Predicting equipment failure at a SAG mill: why the algorithm is the easy part

Predictive maintenance in mining is more than algorithms. SAG mill failure prediction requires baselines, class imbalance handling, experiment tracking, and reproducibility

Santhosh Sagar Reddy

Jun 9, 2026

min read

Predictive maintenance in mining depends less on model choice and more on failure definition, data quality, baseline rigour, class imbalance handling, experiment tracking, and reproducibility. The algorithm is rarely the bottleneck.

There is a familiar moment in most industrial AI conversations. A leadership team has decided that predictive maintenance is the right place to start. The use case is well-chosen. A SAG mill is identified as the asset. The question that follows, almost without exception, is this: which algorithm should we use? In our experience working with mining organisations, this is rarely the most important question. It is also rarely the question that determines whether the programme succeeds.

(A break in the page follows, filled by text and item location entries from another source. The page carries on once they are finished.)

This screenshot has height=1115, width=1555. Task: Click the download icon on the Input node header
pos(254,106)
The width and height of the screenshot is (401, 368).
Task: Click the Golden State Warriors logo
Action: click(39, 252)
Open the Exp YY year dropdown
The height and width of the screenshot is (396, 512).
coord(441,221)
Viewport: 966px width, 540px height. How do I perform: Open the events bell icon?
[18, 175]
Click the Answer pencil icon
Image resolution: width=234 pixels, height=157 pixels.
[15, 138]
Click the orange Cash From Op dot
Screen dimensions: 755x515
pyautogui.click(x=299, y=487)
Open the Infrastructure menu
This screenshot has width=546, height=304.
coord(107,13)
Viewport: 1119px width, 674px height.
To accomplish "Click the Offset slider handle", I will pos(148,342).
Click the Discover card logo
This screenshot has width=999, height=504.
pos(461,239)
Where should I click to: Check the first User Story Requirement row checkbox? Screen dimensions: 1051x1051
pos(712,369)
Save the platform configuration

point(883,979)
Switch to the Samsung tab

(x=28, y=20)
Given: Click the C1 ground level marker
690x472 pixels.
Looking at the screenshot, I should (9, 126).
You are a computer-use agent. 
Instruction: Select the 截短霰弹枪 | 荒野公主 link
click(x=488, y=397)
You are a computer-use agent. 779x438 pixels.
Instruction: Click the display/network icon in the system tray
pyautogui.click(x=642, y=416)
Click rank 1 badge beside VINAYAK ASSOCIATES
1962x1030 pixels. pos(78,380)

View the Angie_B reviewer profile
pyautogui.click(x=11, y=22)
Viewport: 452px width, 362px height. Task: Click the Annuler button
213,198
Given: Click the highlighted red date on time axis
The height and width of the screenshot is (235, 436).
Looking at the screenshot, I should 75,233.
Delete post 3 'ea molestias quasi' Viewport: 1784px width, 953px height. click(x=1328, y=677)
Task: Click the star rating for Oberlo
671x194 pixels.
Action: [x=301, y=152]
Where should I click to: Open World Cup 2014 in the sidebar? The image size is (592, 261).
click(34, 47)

This week, we focus on a concrete case. A SAG mill is one of the most heavily instrumented and operationally critical assets in any processing plant. Vibration, power draw, throughput, bearing temperature, lubrication condition, feed characteristics, and operating mode are all available in some form. Failure is expensive. Downtime cascades through the plant. The business case for predictive maintenance is strong. And yet, in our experience, more SAG mill predictive maintenance projects stall in Stage 03, Model Building and Experimentation, than in any other stage. The algorithm is almost never the reason.

KEY POINT: The algorithm is rarely the hardest part of predictive maintenance. The definition of the problem usually is.

The first question is not which algorithm to use

It is what exactly the model is being asked to predict

Predictive maintenance is not a single problem. It is a category of problems, each of which requires different labels, time windows, evaluation metrics, and operational responses. Before any model is built, leadership and the technical team need to agree on what is actually being predicted.

Failure within the next 24 hours. A short-horizon classification problem that demands high precision and a clear maintenance response path.
Abnormal condition within the next shift. A medium-horizon problem aligned with shift handover and operational planning cycles.
Component degradation risk. A regression or probability problem that informs maintenance scheduling rather than immediate intervention.
Probability of unplanned stoppage in a defined window. A probabilistic output that integrates with production planning.
Remaining useful life of a specific component. A long-horizon estimation problem that requires extensive historical data and consistent component-level tracking.

Each of these targets requires different labels, different data windows, different evaluation metrics, and different operational integration. A model trained to predict failure within 24 hours cannot be repurposed to estimate remaining useful life. The conversation about algorithm choice is not meaningful until this question has been answered.

If failure is poorly defined, the model will learn the wrong problem with high accuracy. That is the most expensive outcome in industrial AI.

Why baseline definition matters more than most teams expect

A model is only valuable if it outperforms what the operation already uses

Mining operations rarely arrive at predictive maintenance with nothing in place. There is usually a planned maintenance schedule, rule-based threshold alerting, operator judgement built up over many years, and historical failure rate data. These represent the operational baseline. Any predictive model has to outperform that baseline in a way the operations team finds practically useful.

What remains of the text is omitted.